Understand the impact of lost data for each application. More importantly each file associated with an application. This might seem like a daunting task, but it will save your business and reduce the cost of your DR implementations. Managing your DR at the application file level can save you time and money from unneeded synchronization cycles while only targeting critical files that impact the viability of the application and its performance. This reduces burden on the WAN and in a cloud DR implementation save considerably on storage while ensuring a high Recovery Point Objective (RPO) is met.
Understand what the tolerance is of the application full availability after a DR event. How quickly do you need an application up and running? Maybe 10% of your businesses application need sub 5-minute Recovery Time Objectives (RTO). The rest of the applications have tolerances even as great as up to 24 hours. Balancing cost and availability allows you to selectively determine the staging and provisioning of the application’s DR instance. An application that can tolerate an RTO greater than an hour can live in stasis saving compute resources and only those hyper critical applications need to be consuming compute and networking overhead on-going.
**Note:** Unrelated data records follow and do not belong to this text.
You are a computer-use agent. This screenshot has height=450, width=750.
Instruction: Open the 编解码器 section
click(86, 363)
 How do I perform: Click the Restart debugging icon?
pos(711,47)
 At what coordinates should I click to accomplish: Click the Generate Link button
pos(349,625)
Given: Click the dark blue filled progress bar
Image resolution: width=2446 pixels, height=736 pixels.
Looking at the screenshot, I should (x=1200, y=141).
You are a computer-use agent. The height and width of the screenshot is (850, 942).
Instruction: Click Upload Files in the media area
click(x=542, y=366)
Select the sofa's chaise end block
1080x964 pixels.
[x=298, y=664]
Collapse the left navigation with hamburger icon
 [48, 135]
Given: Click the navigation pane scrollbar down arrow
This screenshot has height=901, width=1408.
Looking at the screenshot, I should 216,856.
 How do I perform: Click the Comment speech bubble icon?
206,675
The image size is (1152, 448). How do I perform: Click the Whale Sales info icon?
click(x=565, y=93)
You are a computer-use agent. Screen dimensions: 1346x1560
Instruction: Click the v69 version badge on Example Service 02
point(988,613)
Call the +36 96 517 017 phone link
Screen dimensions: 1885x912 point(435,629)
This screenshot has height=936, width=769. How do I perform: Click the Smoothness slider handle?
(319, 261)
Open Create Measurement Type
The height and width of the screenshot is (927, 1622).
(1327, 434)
What is your overall IT architecture? In a hybrid environment you will have physical and virtual serves across data centers, public, and private clouds. After a DR event where do you want each of your applications primary instance to exist? Is it remaining in the cloud, or does it need to rehydrate back to a physical instance and location? Understanding these questions lets you make decision on how you provision each application’s DR instance. This is important to ensure performance expectations are being met and helps in balancing data center and cloud resources costs.
Don’t do the easy stuff first
I talk with so many customers that tell me they have 80% of their applications in a Disaster Recovery plan. When I ask what about the other 20% they tell me: “It was the hard stuff”, “the applications are on physical servers”, or “It is a legacy application”. Further inquiry about the critical nature of those absent applications customers tell me that those are the crown jewels and they are relying on simple backup copies, worse yet it is on tape! This is insane, there is no application that can’t be included in a Disaster Recovery Plan, and it doesn’t have to be as hard as you think. There are Cloud Management Platform solutions that include Disaster Recovery as a feature. These CMP solutions accommodate all applications, physical and virtualized, in data centers and clouds. Protect your crown jewels not just the easy stuff.
These CMP solutions also save your IT department time and resources. They eliminate multiple point products and their support costs. They simplify the environment and reducing resource needs. These CMP solutions also provide cloud resource management, improving cloud governance and cost management. Some even provide the ability to have cloud resources self-provisioned by application owners while ensuring application templates and distribution adhere to IT and business standards.
Don’t Set and forget
Another frightening trend with IT departments is the set and forget habit. Since we don’t (hopefully) have DR events happen all the time testing the system doesn’t have a high priority. The disruptive nature of some DR implementations requires down time, and upgrades and maintenance take precedence. Just like eliminating 20% of applications from the DR plan, not testing on a quarterly basis is ludicrous. Take a lesson from anyone who attempted to do a restore of a critical application from a tape backup and had it fail. There are solutions that are non-invasive and non-disruptive, there is no excuse to Test, Test, Test, and Test.
In Conclusion
Plan, build a Run Book so the process for each application is documented and not a one size fits all approach. Don’t leave any application behind, this is your companies life blood and there is no excuse for not having every application protected. Inspect what you expect, watching the clock tick away with fingers crossed waiting for your DR instance to come alive is not the time to test the system, but it probably will be the time to update your resume.